- Information -
━━━━━━━━
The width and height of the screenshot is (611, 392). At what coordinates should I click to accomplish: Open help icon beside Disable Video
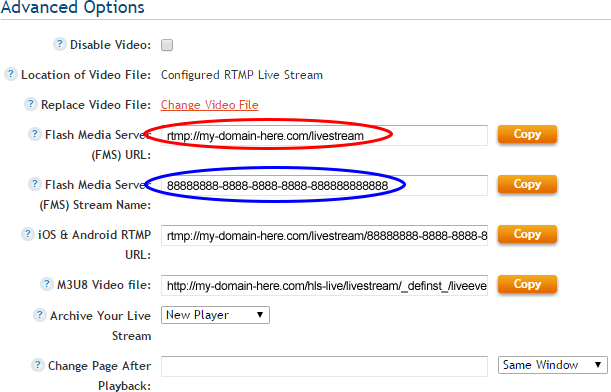[x=60, y=44]
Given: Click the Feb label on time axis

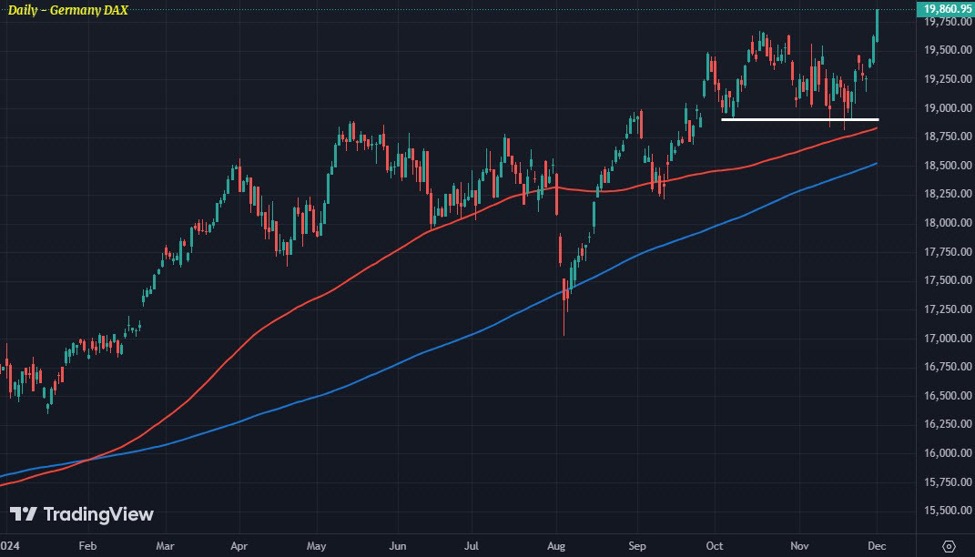Looking at the screenshot, I should [88, 546].
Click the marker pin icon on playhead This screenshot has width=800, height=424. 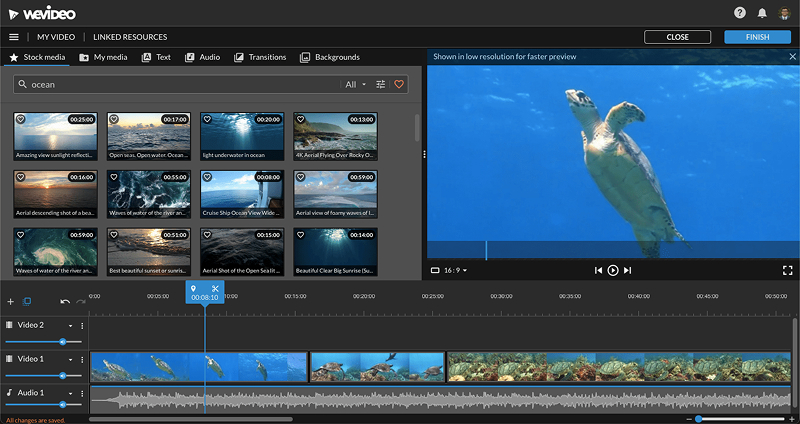coord(194,289)
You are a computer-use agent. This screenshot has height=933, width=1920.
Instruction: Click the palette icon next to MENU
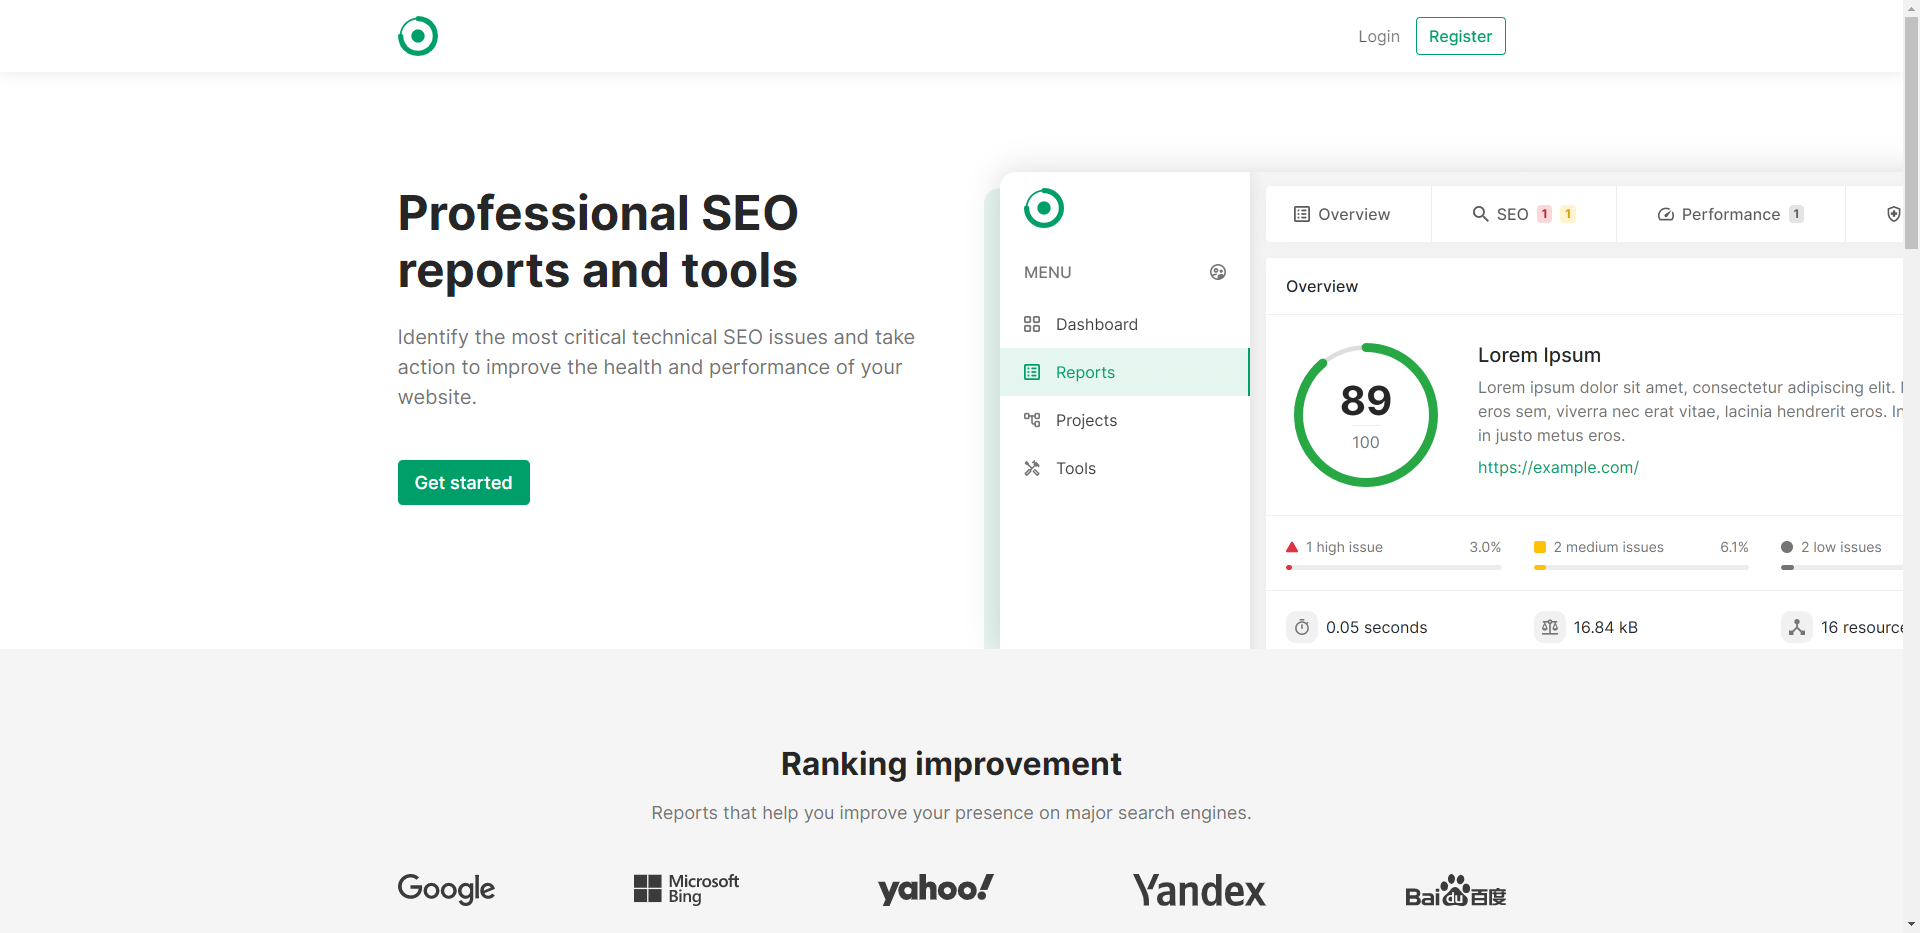(x=1218, y=272)
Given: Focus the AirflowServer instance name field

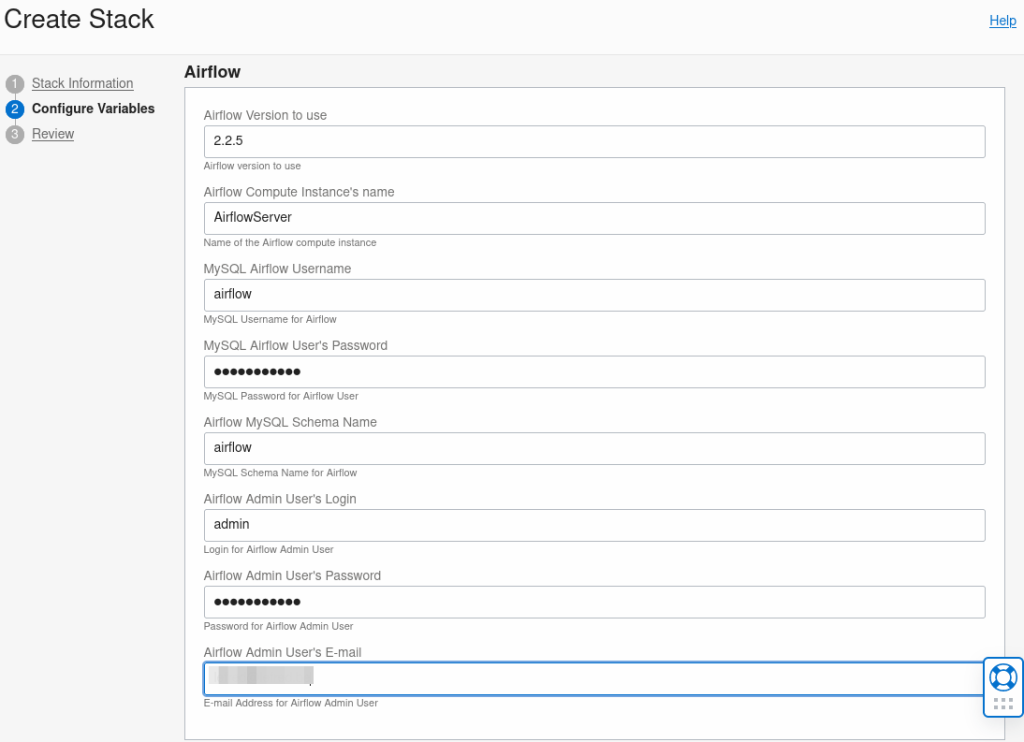Looking at the screenshot, I should [594, 218].
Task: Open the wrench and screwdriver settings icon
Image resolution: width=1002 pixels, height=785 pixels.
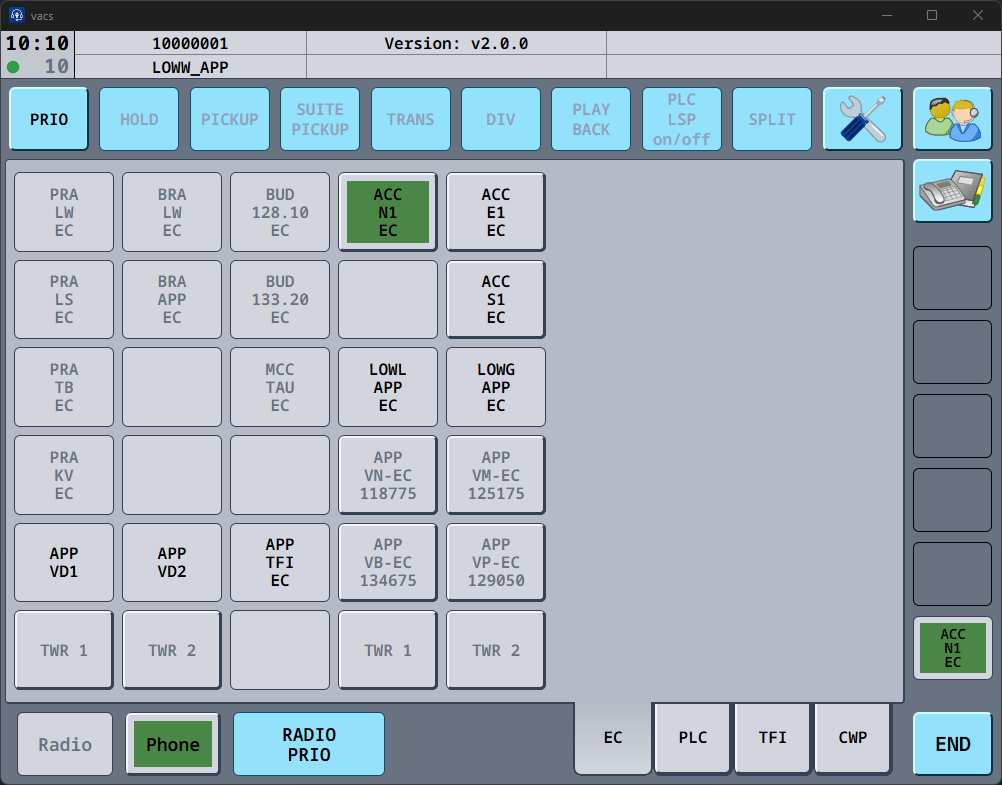Action: [862, 119]
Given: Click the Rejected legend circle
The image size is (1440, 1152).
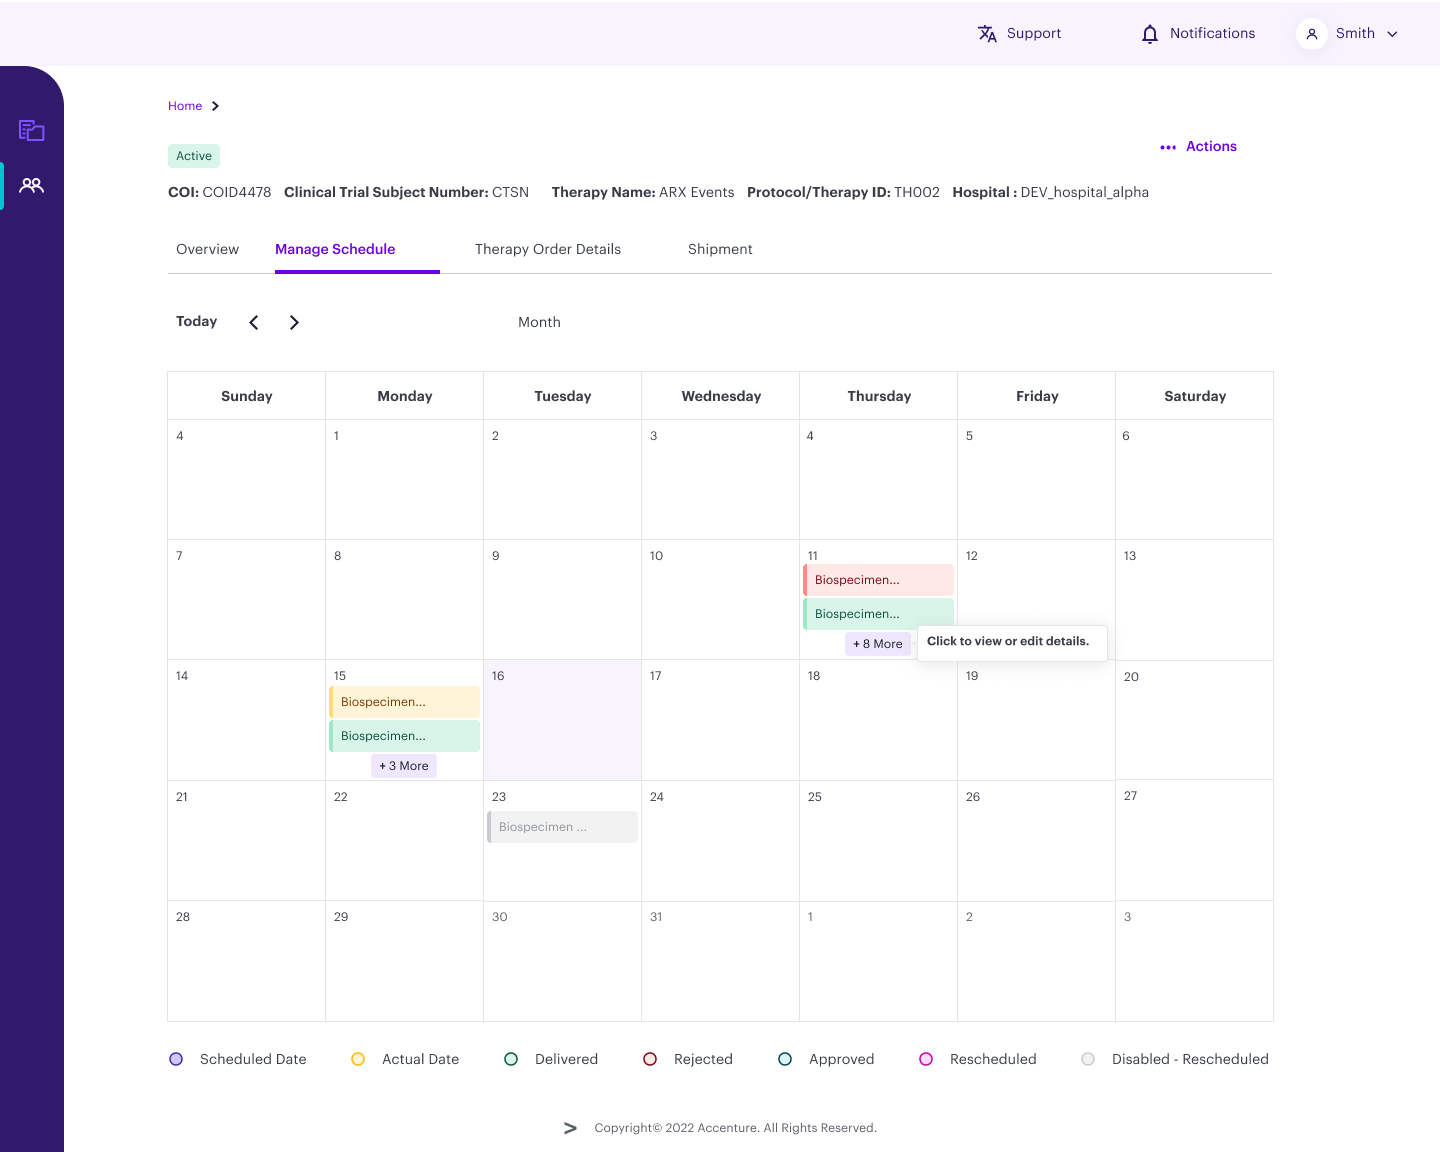Looking at the screenshot, I should (650, 1059).
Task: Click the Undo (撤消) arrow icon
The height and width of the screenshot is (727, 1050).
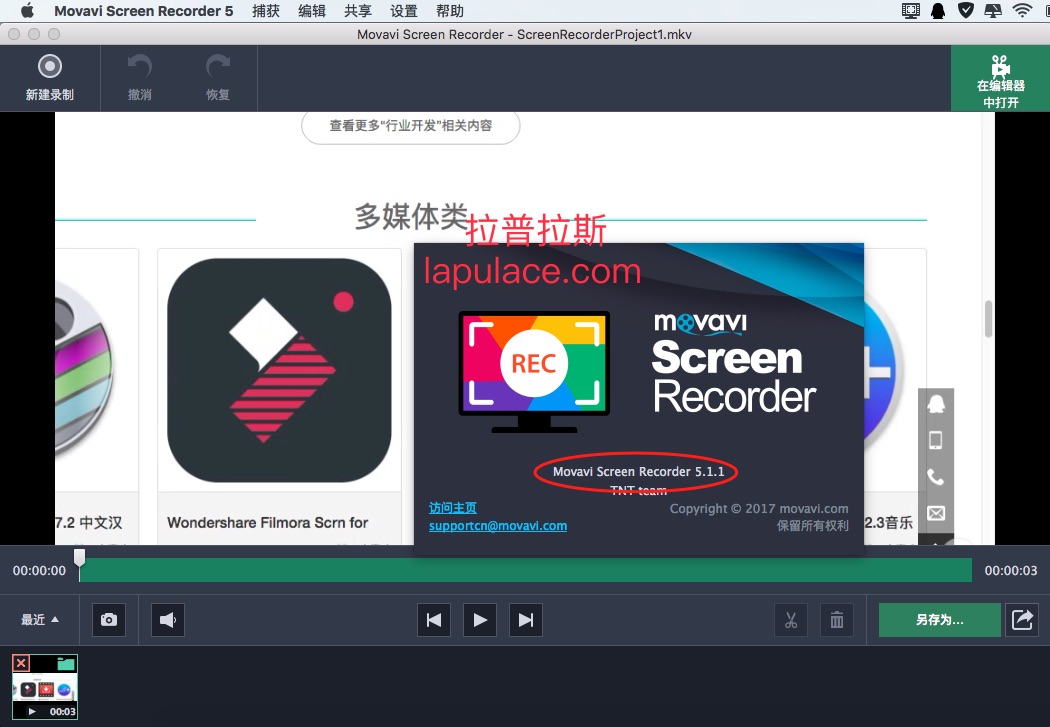Action: point(140,68)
━━━━━━━━
From the entries above, copy every line containing the word "Task".

Task: Open the wrench and screwdriver settings icon
Task: Click the Undo (撤消) arrow icon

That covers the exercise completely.